Yesterday’s media statement said Stats NZ was delaying its first release of data from October to March of next year because of lower-than-expected response. The department’s “interim calculations” showed at least 90 percent of people had “full or partial” information in the census, down from 94.5 percent five years ago.

That means about one in 10 people didn’t take part, which has been described by University of Auckland professor of statistics Thomas Lumley as a “very serious” drop, The Spinoff reported.

The statement said data for “small populations, subgroups and small geographies” will be “improved” and the quality of census data would be supplemented with administrative data.

There is a long-term, international trend of declining census response rates, the Stats NZ statement said. But that’s not the line McGregor took last December. She told Newsroom this country’s census was modelled on Canada’s, which ran last year and was their “best census ever”. “It ran very smoothly and they got very high coverage and very high internet – very high self-response.”

Concerns mount

Three days after census day, contingency money was being chipped in.

Stats NZ’s census action log reveals $35,000 would be spent on “additional comms messaging” in Whangerei and Kaikohe. “$165K left,” said the entry.
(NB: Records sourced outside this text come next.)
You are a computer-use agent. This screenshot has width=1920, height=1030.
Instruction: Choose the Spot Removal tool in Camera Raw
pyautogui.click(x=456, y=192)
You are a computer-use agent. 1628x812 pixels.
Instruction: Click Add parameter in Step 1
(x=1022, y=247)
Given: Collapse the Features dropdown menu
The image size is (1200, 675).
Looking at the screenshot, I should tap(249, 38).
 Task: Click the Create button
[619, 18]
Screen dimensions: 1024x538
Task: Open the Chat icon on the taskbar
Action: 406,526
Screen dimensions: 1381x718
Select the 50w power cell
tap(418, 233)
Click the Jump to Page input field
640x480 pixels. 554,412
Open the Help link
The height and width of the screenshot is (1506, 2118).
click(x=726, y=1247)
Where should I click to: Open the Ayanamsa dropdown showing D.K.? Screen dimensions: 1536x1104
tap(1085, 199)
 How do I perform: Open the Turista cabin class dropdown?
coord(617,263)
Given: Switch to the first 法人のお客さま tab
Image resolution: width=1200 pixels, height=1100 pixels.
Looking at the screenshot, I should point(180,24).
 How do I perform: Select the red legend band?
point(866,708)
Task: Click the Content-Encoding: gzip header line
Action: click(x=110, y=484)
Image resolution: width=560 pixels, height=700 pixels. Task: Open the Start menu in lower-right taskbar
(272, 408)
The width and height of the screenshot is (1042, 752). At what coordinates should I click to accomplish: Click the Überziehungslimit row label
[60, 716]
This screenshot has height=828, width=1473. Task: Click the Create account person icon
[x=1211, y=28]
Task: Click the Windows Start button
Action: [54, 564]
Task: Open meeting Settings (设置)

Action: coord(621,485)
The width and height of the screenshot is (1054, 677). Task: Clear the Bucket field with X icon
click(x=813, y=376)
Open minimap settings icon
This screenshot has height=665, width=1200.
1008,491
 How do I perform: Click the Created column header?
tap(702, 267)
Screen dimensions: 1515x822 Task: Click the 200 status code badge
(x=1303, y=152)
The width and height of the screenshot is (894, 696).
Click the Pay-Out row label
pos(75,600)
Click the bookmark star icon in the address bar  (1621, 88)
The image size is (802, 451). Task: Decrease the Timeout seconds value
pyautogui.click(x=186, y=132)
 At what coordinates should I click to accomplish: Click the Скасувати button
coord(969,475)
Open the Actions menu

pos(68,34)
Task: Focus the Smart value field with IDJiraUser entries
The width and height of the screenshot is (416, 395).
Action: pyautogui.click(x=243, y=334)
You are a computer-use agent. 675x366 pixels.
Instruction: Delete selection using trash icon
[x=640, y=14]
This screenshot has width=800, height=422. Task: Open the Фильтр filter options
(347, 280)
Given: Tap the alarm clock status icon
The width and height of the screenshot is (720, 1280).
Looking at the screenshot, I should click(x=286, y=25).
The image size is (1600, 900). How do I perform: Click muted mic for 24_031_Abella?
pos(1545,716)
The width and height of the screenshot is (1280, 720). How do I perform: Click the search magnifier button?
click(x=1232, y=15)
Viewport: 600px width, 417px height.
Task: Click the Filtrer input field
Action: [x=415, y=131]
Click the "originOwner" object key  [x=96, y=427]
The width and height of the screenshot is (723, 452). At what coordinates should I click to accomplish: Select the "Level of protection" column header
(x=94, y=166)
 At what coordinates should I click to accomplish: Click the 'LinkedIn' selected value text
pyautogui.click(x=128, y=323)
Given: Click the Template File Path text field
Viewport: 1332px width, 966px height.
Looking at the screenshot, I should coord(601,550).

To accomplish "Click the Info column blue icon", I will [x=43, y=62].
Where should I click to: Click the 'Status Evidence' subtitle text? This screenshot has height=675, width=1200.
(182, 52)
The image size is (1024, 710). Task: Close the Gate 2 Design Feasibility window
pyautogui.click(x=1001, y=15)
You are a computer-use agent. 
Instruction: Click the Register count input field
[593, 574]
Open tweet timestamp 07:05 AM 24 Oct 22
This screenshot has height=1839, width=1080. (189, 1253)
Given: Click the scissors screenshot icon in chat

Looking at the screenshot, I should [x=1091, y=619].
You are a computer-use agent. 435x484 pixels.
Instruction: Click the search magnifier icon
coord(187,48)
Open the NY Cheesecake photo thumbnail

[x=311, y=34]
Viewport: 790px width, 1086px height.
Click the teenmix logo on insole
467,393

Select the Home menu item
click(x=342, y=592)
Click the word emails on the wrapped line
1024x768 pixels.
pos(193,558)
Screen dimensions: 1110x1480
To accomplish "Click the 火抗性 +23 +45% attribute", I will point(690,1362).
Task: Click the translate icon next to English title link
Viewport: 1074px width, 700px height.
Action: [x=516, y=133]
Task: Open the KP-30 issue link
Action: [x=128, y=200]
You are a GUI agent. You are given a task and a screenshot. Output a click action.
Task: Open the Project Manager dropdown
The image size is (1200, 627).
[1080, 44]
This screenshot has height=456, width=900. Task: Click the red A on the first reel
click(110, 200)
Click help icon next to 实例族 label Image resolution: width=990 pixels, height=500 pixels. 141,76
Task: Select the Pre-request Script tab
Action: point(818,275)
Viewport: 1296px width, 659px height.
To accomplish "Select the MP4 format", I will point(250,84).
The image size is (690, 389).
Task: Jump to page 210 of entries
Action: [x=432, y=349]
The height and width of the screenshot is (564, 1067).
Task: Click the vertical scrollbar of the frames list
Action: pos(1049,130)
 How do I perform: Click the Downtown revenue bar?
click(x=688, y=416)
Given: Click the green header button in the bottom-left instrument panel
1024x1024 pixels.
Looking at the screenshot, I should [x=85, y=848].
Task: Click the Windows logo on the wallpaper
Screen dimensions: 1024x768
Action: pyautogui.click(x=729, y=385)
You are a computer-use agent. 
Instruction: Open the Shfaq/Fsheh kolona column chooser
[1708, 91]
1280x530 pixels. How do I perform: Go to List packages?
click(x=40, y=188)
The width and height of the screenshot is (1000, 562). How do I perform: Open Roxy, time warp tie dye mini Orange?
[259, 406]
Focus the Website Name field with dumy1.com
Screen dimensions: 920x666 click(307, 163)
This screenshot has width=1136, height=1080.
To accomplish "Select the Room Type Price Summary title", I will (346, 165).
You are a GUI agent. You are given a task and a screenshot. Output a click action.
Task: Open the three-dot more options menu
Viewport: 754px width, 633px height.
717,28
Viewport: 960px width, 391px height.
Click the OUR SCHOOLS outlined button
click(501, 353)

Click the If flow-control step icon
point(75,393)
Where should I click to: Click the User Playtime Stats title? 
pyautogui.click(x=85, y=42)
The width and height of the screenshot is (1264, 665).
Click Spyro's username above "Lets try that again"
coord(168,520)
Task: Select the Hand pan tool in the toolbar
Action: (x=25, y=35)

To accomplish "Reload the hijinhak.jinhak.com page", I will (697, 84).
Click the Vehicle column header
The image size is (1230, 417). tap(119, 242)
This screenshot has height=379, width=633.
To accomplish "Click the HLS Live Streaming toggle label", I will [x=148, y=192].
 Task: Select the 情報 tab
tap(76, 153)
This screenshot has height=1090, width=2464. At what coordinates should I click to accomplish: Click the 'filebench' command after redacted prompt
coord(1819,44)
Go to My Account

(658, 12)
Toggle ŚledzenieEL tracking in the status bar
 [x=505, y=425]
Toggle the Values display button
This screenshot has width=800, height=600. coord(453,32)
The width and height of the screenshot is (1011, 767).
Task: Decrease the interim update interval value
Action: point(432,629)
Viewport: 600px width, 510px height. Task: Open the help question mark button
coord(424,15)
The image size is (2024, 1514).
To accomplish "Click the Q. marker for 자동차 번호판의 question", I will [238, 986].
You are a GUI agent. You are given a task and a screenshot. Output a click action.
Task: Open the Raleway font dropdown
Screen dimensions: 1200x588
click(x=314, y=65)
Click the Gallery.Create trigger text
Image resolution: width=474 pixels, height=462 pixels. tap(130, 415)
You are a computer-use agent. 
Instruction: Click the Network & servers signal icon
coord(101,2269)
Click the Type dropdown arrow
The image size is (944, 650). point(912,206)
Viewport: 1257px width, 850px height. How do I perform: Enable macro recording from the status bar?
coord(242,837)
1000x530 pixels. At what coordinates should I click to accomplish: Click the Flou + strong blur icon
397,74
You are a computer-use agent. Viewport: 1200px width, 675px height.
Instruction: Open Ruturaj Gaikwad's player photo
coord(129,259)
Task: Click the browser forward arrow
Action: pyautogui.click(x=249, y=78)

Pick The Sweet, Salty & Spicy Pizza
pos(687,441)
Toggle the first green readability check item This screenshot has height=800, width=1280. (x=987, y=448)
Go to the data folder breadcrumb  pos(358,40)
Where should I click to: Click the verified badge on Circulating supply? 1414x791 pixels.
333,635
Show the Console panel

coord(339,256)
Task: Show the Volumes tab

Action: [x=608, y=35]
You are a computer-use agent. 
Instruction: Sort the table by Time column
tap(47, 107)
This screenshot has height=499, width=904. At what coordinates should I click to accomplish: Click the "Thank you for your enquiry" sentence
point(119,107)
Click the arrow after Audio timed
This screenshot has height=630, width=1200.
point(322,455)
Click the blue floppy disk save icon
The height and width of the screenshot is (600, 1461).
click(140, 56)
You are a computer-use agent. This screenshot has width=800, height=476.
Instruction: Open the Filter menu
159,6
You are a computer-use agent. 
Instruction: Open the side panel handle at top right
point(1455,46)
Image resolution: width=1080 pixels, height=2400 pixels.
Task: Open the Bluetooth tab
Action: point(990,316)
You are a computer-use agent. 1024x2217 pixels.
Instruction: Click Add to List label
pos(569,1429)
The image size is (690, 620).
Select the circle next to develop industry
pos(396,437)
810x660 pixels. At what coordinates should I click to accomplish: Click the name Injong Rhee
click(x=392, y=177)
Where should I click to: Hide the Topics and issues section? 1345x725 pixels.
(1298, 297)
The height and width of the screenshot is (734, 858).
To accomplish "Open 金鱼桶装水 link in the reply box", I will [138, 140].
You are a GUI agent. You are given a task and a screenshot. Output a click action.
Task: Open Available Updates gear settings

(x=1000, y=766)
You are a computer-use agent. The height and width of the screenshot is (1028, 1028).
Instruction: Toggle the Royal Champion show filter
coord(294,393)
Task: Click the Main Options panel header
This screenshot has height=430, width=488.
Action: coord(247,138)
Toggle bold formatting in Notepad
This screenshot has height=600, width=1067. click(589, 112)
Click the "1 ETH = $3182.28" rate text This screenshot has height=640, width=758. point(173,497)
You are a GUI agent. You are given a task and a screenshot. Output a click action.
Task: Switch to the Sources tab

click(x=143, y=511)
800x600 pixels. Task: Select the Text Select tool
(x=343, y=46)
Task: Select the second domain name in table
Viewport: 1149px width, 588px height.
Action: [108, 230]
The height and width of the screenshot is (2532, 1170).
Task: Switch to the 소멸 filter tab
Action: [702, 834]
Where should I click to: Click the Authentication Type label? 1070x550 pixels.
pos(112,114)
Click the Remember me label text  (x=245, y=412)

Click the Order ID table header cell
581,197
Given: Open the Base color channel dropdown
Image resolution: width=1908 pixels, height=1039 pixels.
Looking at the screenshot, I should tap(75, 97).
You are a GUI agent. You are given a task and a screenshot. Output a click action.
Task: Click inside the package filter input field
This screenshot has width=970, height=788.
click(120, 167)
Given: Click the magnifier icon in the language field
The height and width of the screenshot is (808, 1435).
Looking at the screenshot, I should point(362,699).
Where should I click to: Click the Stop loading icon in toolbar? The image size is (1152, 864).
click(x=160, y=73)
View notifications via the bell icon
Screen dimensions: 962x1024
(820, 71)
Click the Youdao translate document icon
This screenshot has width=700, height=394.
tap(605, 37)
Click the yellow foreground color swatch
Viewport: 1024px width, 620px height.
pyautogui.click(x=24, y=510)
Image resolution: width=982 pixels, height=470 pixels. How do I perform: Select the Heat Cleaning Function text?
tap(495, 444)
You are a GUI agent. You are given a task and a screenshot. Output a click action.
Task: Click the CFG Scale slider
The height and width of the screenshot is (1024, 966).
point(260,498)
On March 19, concern was raised that the individual response rate was tracking below its “bottom tolerance line”. That was when Stats NZ admitted publicly that tens of thousands of Kiwis might not have received an online code or paper form by census night.

Additional marketing of $19,000 was approved in South Waikato and Auckland on March 21. A week later, 23 field officers were flown to Auckland. The following week, it was noted “lower than expected paper forms coming in” – beyond what was expected, after ex-cyclone Gita delayed postal deliveries in some areas. Contracts for nine “engagement advisers” were extended for three months.

As Easter approached, census managers were getting nervous. Some territorial authority responses had “flat-lined” and there was mention that Pacific peoples might be a target group for higher responses. All dwellings should have at least one visit by April 2, it was said.

On March 29, Christchurch-based project manager Tracy Moore reported incident 21, “response rates too low”, to boffins running the daily operational meetings. That sparked a chain of discussions over several weeks to try and boost responses.

Field staff didn’t work over Easter, it was decided.

“For some it was the easiest census ever; for others it has been a frustrating experience. For that I am sorry.” – Liz MacPherson

On April 4, the Wednesday after Easter, McGregor extended field work operations until April 22. Spending money on targeted social media ads was discussed, as was dragging in contact centre staff to help. Ideas were mulled about how to use Stats NZ staff to “engage with public”.

It was decided to mount a campaign targeting secure apartments in Auckland and Wellington. Later that week, a 13-strong “flying squad” was sent to Auckland and Hamilton, with 15 more people to arrive on the Saturday. An extra $12,000 was approved for marketing to Aucklanders.

The following week, a boost to small towns with low response rates was considered. Field work in Northland and South Auckland was extended by a week. Discussions about doing “anything extra” on the North Island’s east coast were had on April 16, but it’s unclear whether anything was done.

On June 1, Stats NZ said it had switched off its online census system the previous week. Government statistician Liz MacPherson put a brave face on the results, saying it was pleased with online participation – at 82 percent, well above its 70 percent target.

But some aspects proved more challenging than expected, she said, and it didn’t get everything right. “I have had mixed feedback from people,” MacPherson said. “For some it was the easiest census ever; for others it has been a frustrating experience. For that I am sorry,”

MacPherson’s apology might resonate more deeply with the public if Stats NZ managers are held accountable for the mistakes that have been made – something that might be unclear until a promised full, independent review is complete.